As for sidelights - observe carefully next time you are out in foggy or heavy rain conditions. If an approaching vehicle is using only its sidelights (_however big it is_ :roll: ) you will almost invariably be able to see the vehicle before you can tell whether or not it has its sidelights on. Therefore the sidelights are utterly useless.

DRLs have to be an excellent idea, and will certainly save lives.

The dim-dip headlamps of some years ago also seemed to be a good idea. Why were they discontinued - does anyone know?

Dave


----------



## WhiteCheyenneMan

DRL's were going to be made compulsory across the EU but, whilst there remains the legal requirement for them to be fitted to new vehicles, the proposal to require DRL's, or dipped headlights at all times, has been quietly dropped following opposition from some member states, including the UK.

I believe that the UK government argued that we had spent a huge amount of time and effort persuading the Motorcycle industry to fit them, so that Bikes could be seen and persuading all road users to "Think Bike", all that would be wasted if everyone had lights on. Now can you see the bike???

Of course, some bikers use main beam to increase their chances of being seen and so that when the car driver is pulled from the wreckage and asked "What was the last thing that you saw before you hit the tree?" He can reply, "Nothing, just a very bright light dazzling me!"

LED DRL's have a negligible effect on the battery, whilst the dipped headlights on our Volvo have a noticeable effect!


----------



## nicholsong

Sorry to be so 'Dim', or maybe I am the first to admit ignorance in public, but could somebody please explain what these DRLs are and what they do that dipped headlights do not do? 

Here in Poland dipped headlights are compulsory at all times. 

Re M/Cyclists using full-beam, I find that dazzling and unacceptable. Is it also illegal? 
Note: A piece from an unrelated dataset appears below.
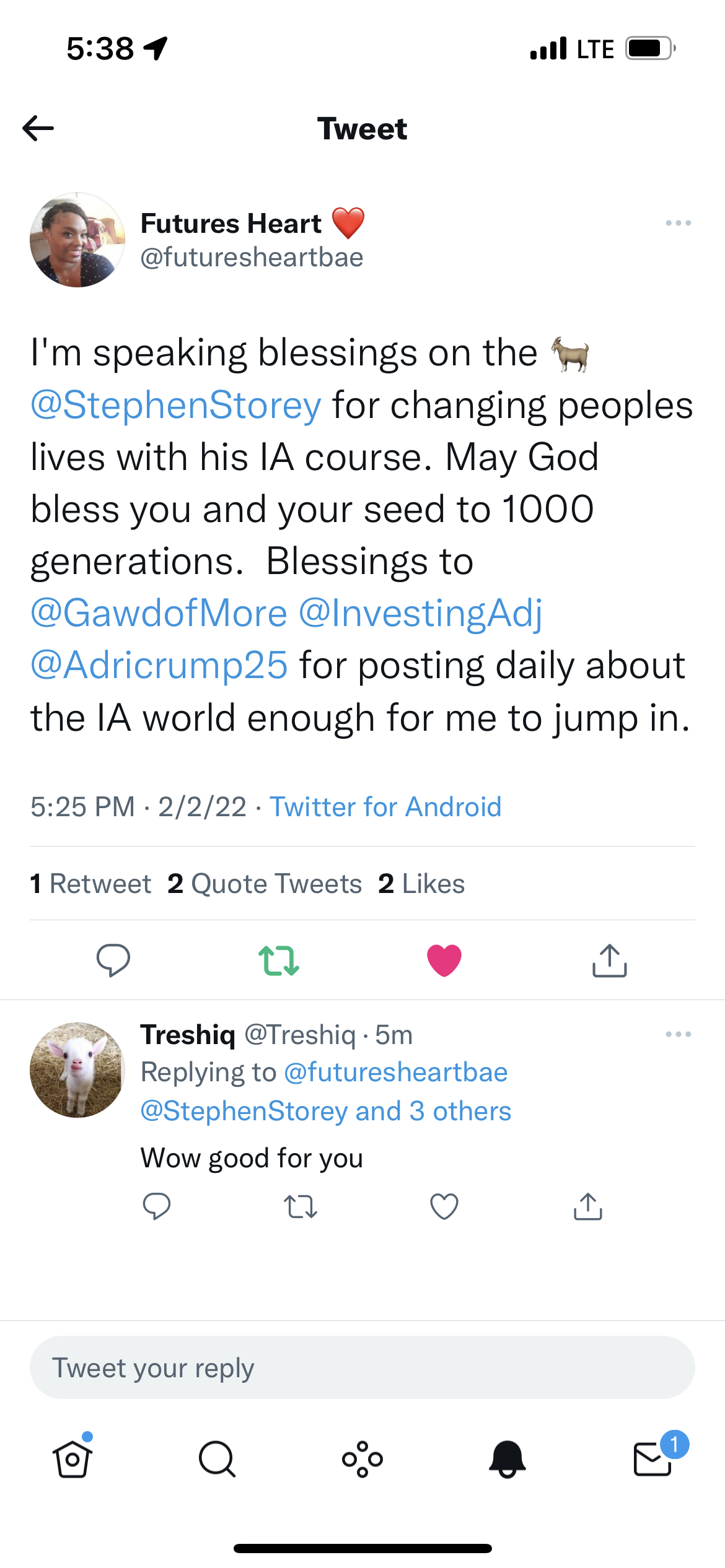Retweet Treshiq's reply
This screenshot has width=725, height=1568.
[x=301, y=1206]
I can understand why a motorcyclist might want to be very visible, e.g. weaving in and out of traffic on the elevated section of the M4 in Chiswick, but he/she should not be doing that anyway - the safest option would be to desist, rather than try to make a dangerous manoeuvre 'safe'.

Geoff


----------



## DTPCHEMICALS

Hi Geof, most two wheel riders, cycle or motorcycle will tell you of the number of other vehicle drivers that pull out in front of them, particularly at T junctions. The idea of having headlights turned on was to give other road users a better chance of seeing them.(us).
Sadly it does not seem to work with some people, their brains are tuned in to looking for larger vehicles, cars, buses and lorries.
As a defence mechanism some motorcyclists will drive with full beam on during daylight hours when the glare of the lights are lessened.
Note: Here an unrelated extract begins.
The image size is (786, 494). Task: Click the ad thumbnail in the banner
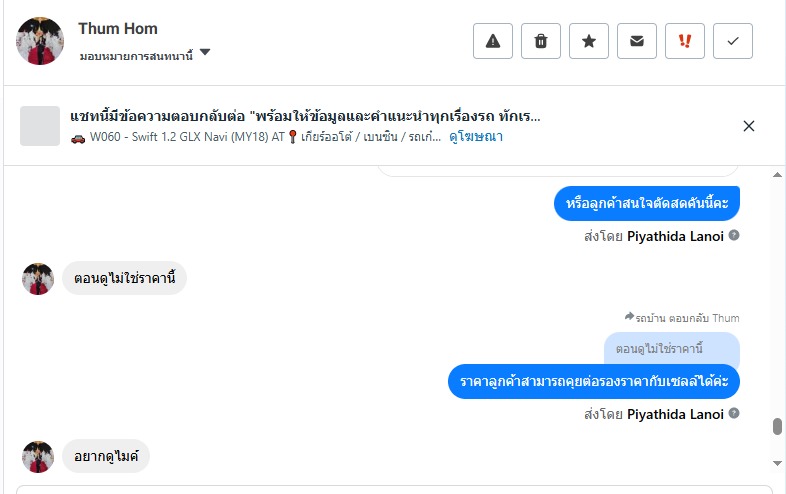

Now with vehicles running with DRL`s which are ultra bright leds and appear to be brighter than headlights the poor old motorcyclist is "lost" from view.
Wearing high vis clothing makes very little difference. If a driver cant see a headlight on, the high vis is a waste of time.
With a mix of some vehicles with and without DRL`s pedestrians will have to take greater care in crossing roads. They will automatically look down the road for lights not vehicles. The power of thought and common sense is being eroded.

Sorry to go a bit off topic but just answering your question.
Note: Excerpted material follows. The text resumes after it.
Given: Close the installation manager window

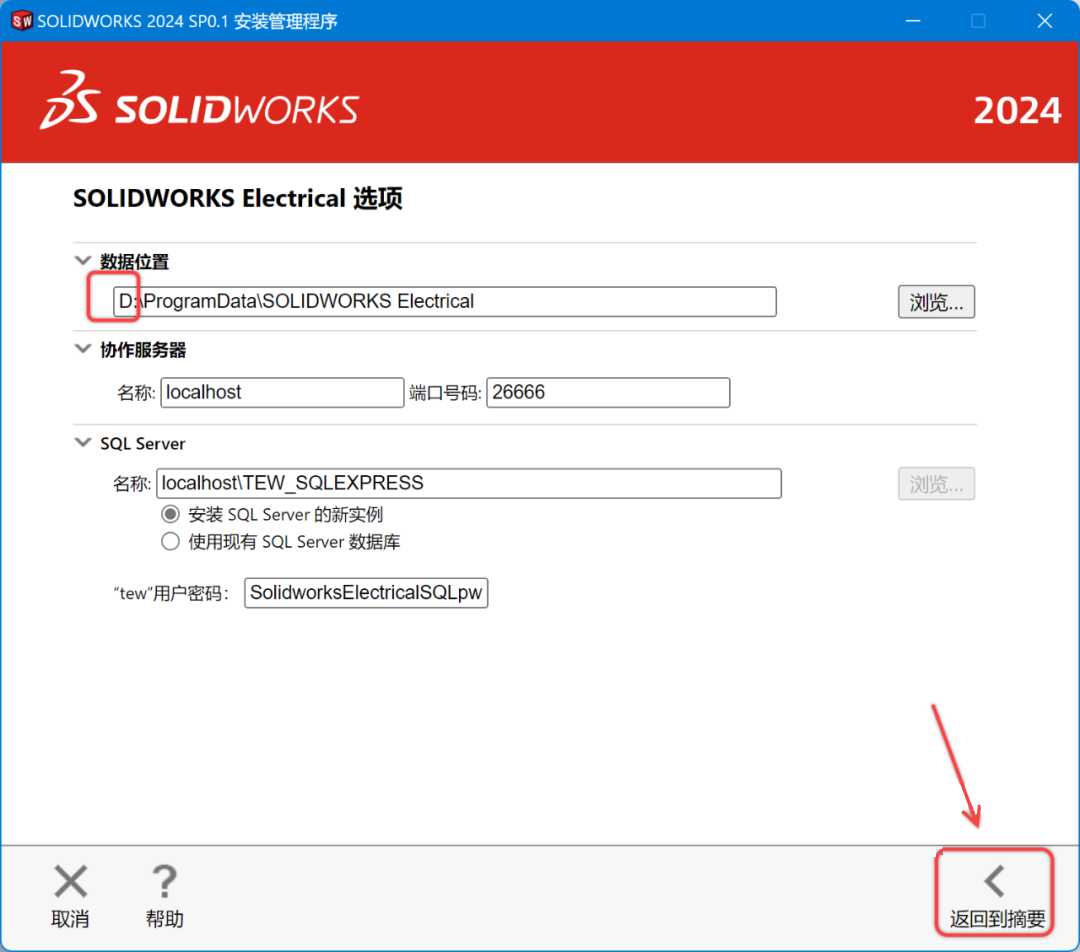Looking at the screenshot, I should tap(1045, 21).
As you can see in the pic, this is how sports bike riders look on a bike. Hivis only usefull from behind

dave p


----------



## SaddleTramp

nicholsong said:


> Sorry to be so 'Dim', or maybe I am the first to admit ignorance in public, but could somebody please explain what these DRLs are and what they do that dipped headlights do not do?
> 
> Here in Poland dipped headlights are compulsory at all times.
> 
> Re M/Cyclists using full-beam, I find that dazzling and unacceptable. Is it also illegal?
> 
> I can understand why a motorcyclist might want to be very visible, e.g. weaving in and out of traffic on the elevated section of the M4 in Chiswick, but he/she should not be doing that anyway - the safest option would be to desist, rather than try to make a dangerous manoeuvre 'safe'.
> 
> Geoff


To put it simply in my opinion "proper" DRL's are MORE visible than Headlights or sidelights, they are very bright LED units that don't dazzle but as I said are extremely visible.


----------



## DTPCHEMICALS

They are Les and I am getting some ultrabright side light replacement bulbs for my bike.

Dave p


----------



## WhiteCheyenneMan

DRL's = Daylight Running Lights = dipped headlights or LED's. Rover's dim-dip headlights were considered to be too dim by many in the trade.

The point about LED's is that they use less power = better mpg...........they also look 'quite cool' in the minds of many, especially Audi methinks.

Are LED's too bright? Possibly but they should dimmer, or extinguish at night. Personally I think that some are still too bright and much too distracting at night.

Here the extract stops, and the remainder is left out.